**ASSIGNMENT:** Copy out each line containing "Locate" from the entries below.

[ENTRIES SHOWN Boundary: Start]

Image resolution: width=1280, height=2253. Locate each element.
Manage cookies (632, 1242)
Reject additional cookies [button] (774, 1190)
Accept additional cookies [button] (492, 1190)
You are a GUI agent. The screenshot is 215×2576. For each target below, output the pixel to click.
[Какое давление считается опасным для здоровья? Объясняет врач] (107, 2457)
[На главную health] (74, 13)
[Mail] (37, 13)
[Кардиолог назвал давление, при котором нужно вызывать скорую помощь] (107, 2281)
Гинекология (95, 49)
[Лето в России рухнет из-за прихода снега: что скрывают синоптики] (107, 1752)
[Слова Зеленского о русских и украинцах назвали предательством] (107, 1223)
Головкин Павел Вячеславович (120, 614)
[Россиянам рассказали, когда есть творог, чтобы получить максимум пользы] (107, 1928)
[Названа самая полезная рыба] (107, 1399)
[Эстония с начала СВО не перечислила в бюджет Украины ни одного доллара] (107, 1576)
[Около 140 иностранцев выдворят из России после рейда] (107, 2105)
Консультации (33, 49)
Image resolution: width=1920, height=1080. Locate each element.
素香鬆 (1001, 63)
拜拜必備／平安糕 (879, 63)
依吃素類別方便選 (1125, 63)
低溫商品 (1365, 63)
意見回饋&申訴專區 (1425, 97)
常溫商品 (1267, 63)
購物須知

[ENTRIES SHOWN Boundary: End]

**RESULT BELOW:**
Image resolution: width=1280, height=2253. Locate each element.
Image resolution: width=1920, height=1080. Locate each element.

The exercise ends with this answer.